● What you have to do
What you write must be the lines from the one holding "Task: Open the QOS and AVC tab" through the final line of the records below, reproduced exactly, minus the pictures.

● Given entries
Segment Open
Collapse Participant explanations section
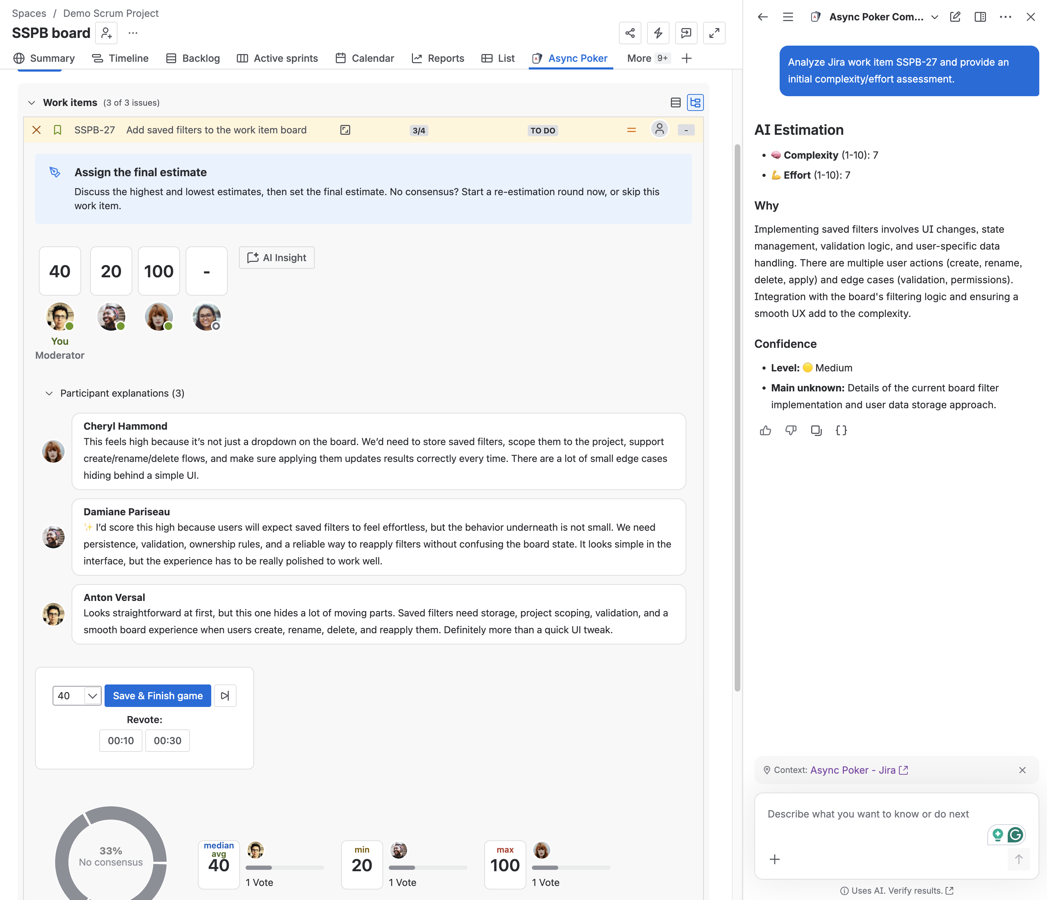Viewport: 1047px width, 900px height. [x=49, y=393]
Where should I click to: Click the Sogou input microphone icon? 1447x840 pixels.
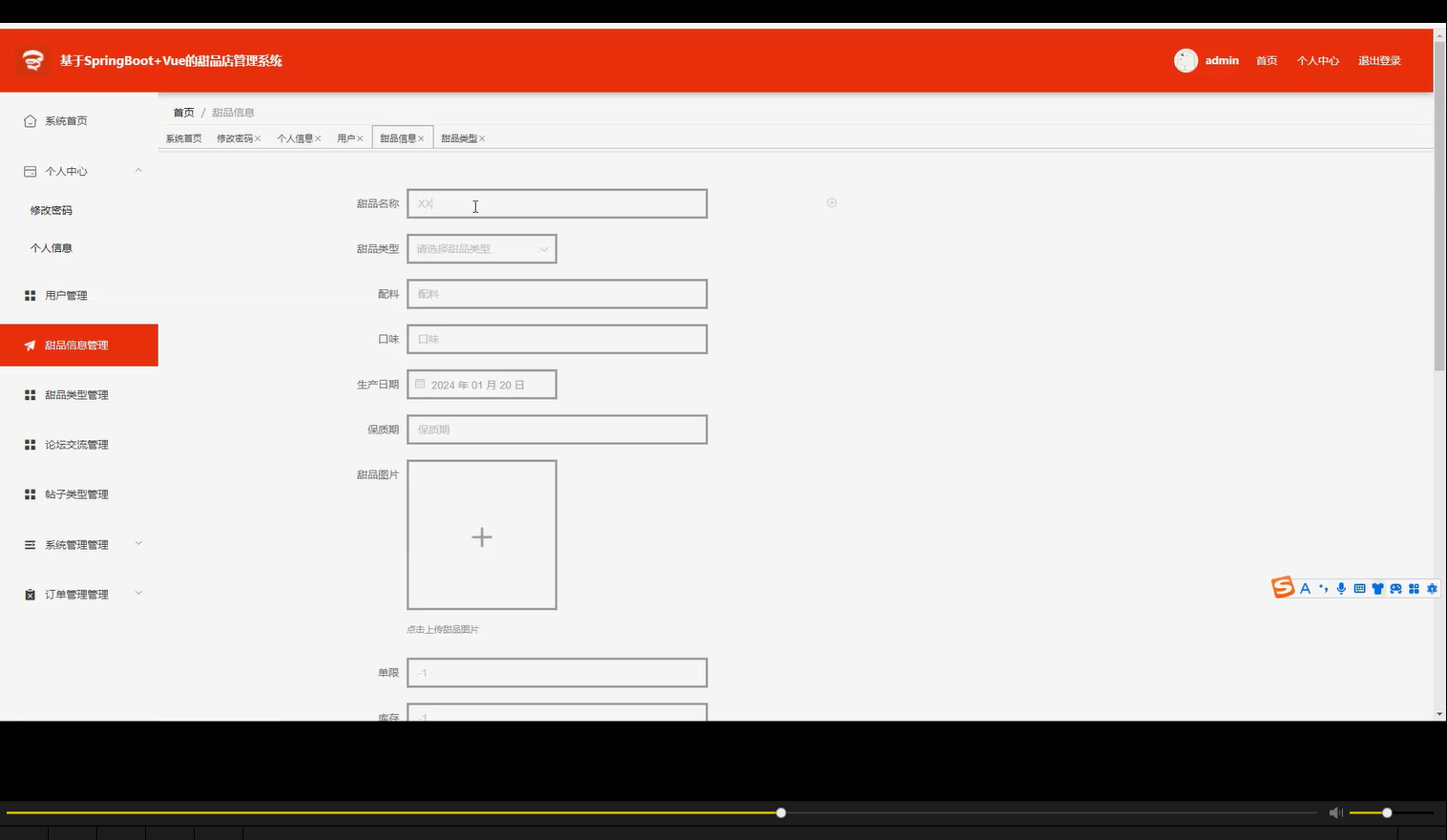click(x=1342, y=588)
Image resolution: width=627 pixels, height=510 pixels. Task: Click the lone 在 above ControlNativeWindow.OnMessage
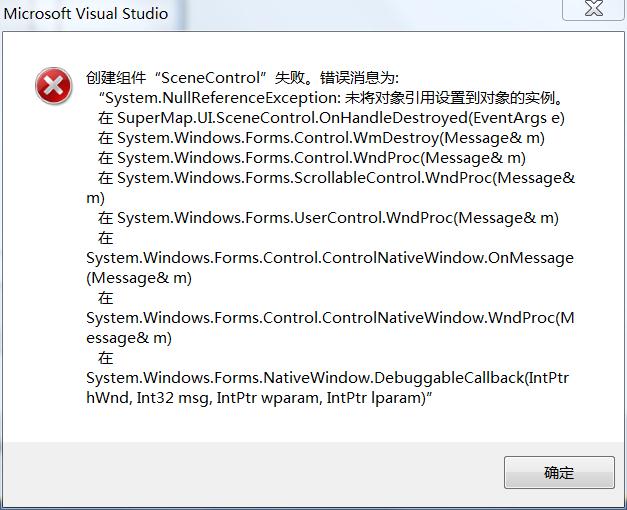pyautogui.click(x=106, y=238)
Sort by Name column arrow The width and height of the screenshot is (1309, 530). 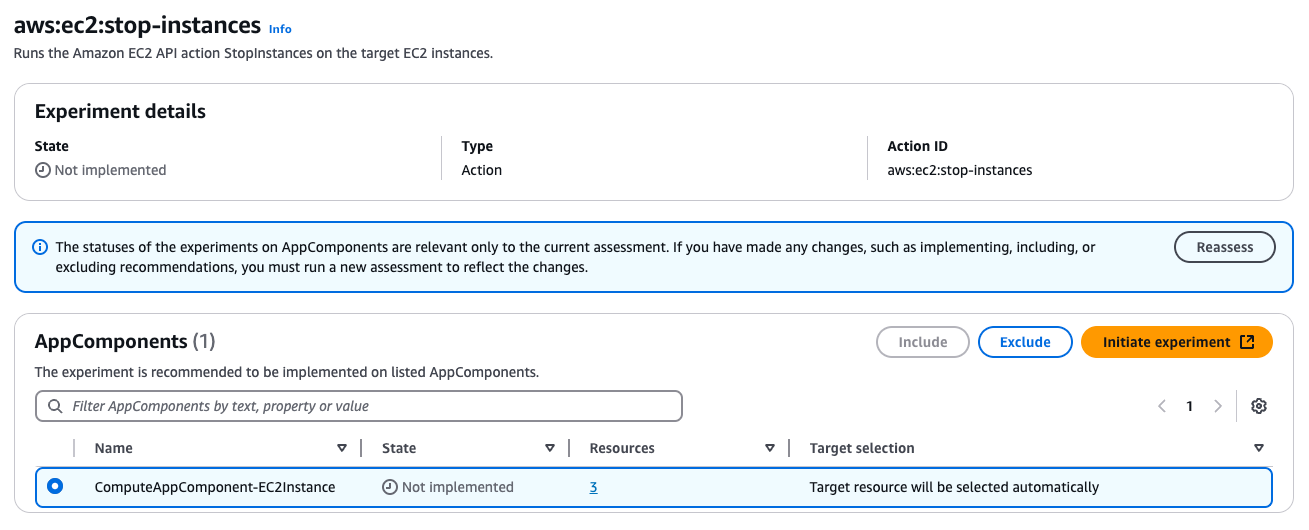coord(342,448)
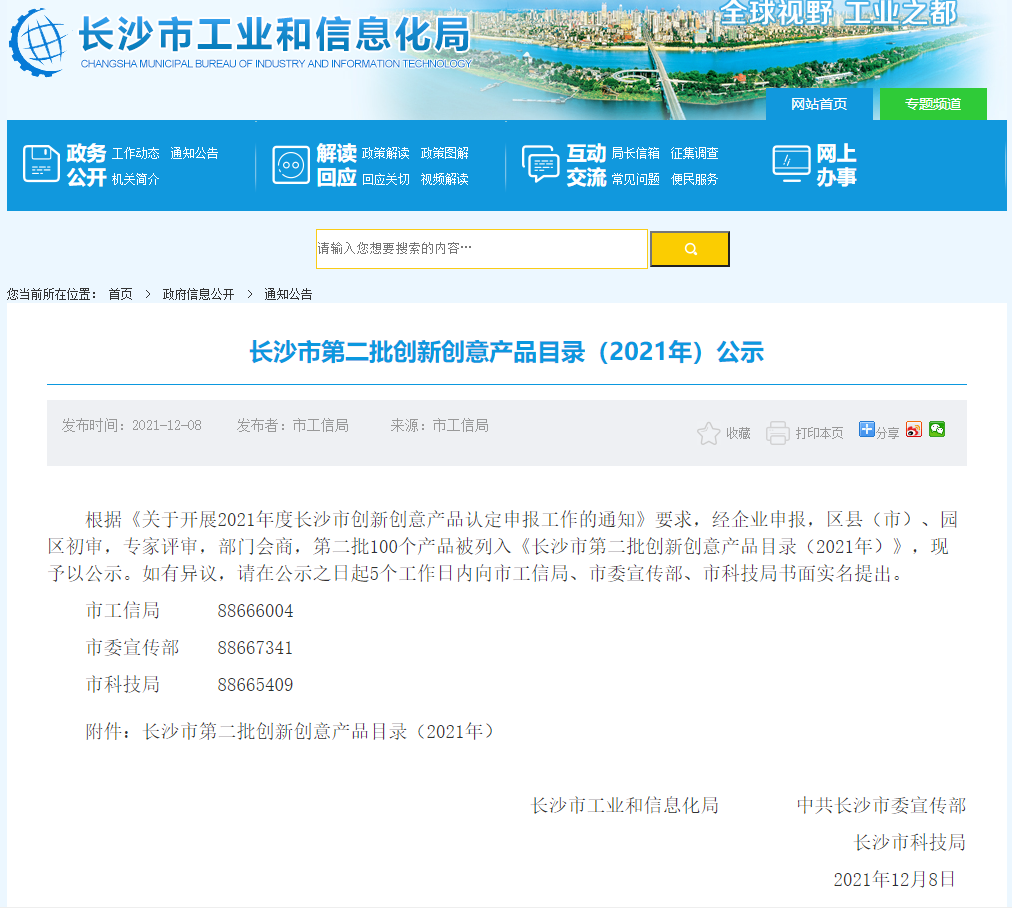
Task: Share article via the Weibo icon
Action: [x=913, y=429]
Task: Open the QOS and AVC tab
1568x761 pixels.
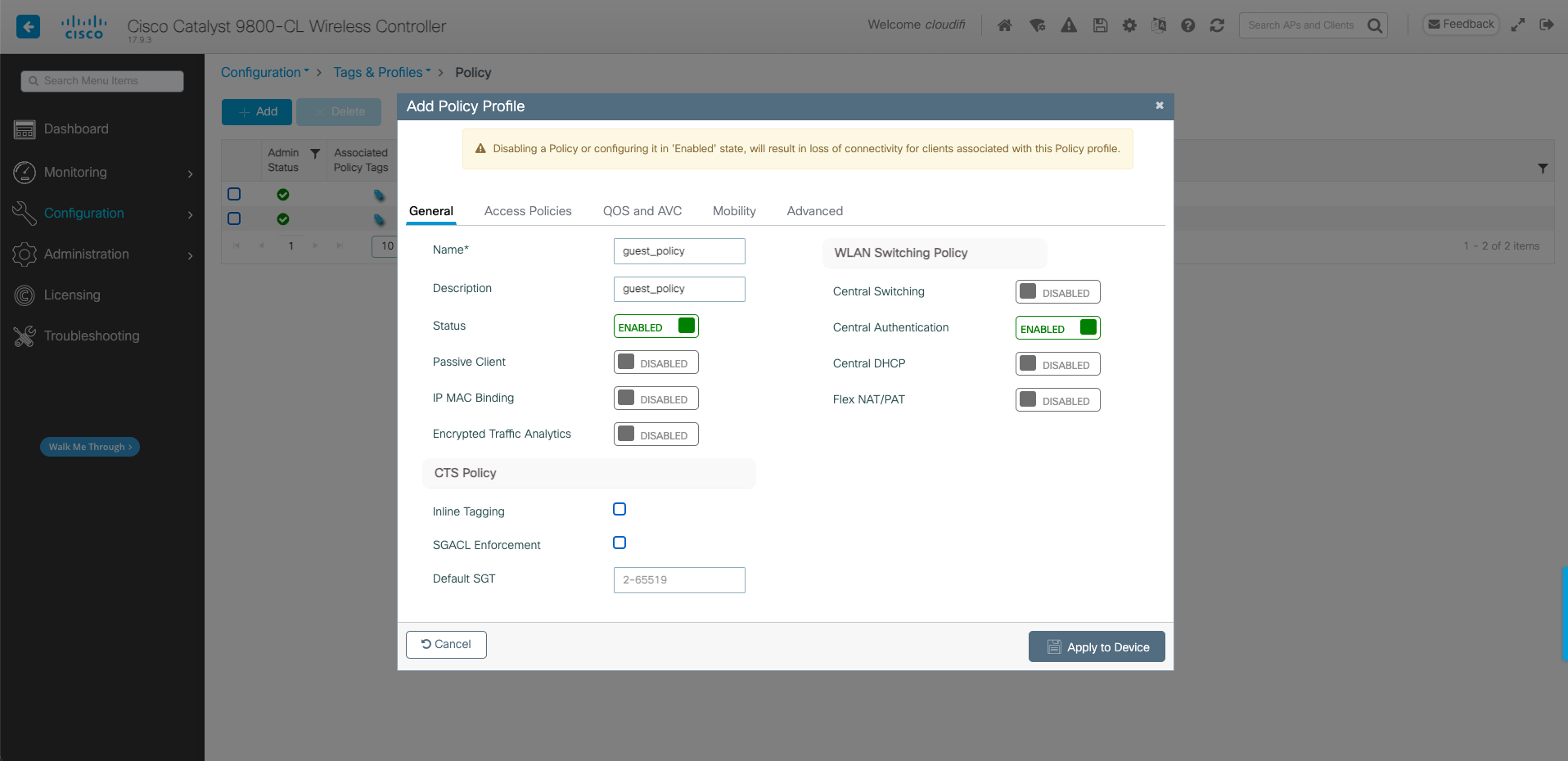Action: point(642,211)
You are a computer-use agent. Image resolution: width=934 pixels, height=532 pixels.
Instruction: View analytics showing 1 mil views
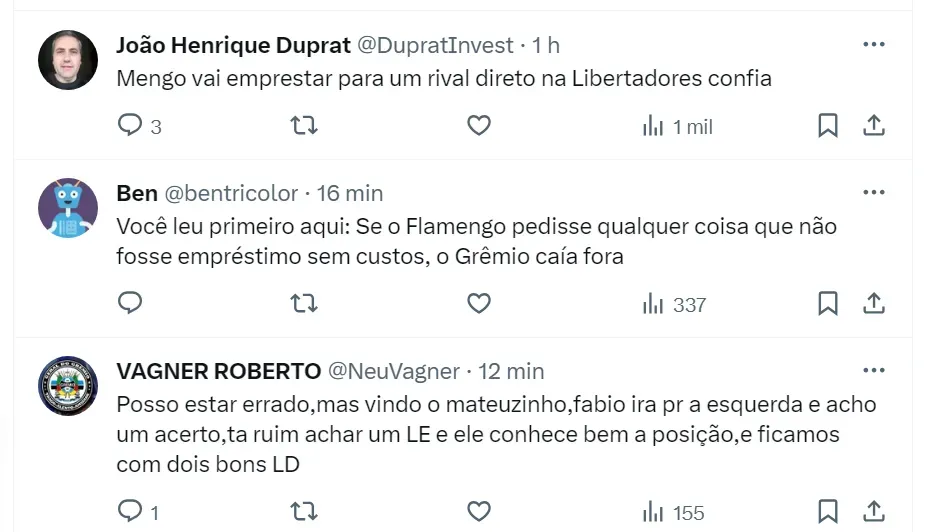[677, 127]
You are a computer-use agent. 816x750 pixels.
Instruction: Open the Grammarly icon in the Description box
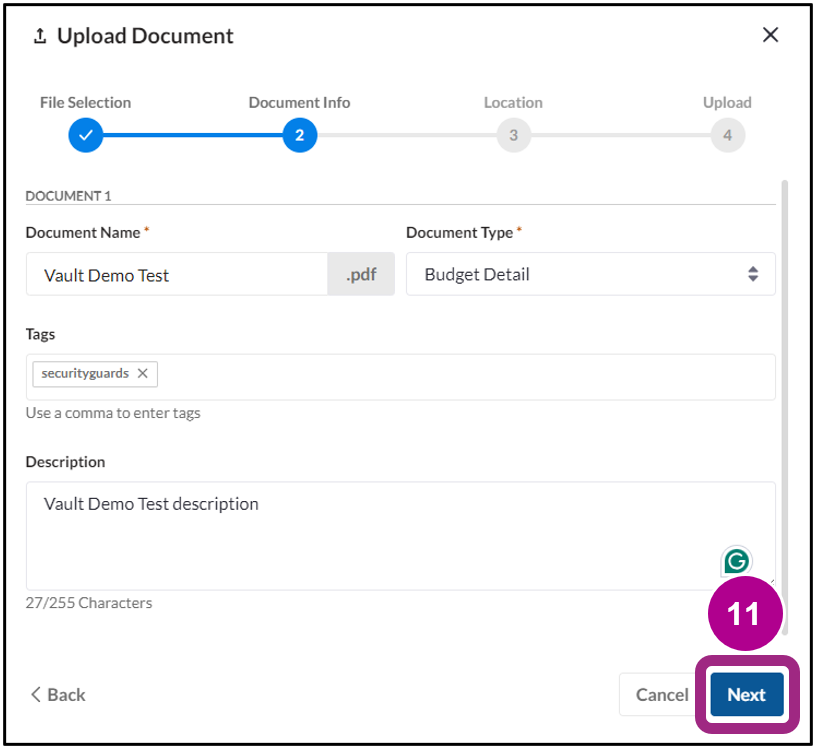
Segment Closed
● Finished task
Task: Open the QOS and AVC tab
1568x761 pixels.
Action: point(642,211)
You are a computer-use agent. Image resolution: width=934 pixels, height=532 pixels.
Instruction: View analytics showing 1 mil views
[677, 127]
You are a computer-use agent. 816x750 pixels.
Instruction: Open the Grammarly icon in the Description box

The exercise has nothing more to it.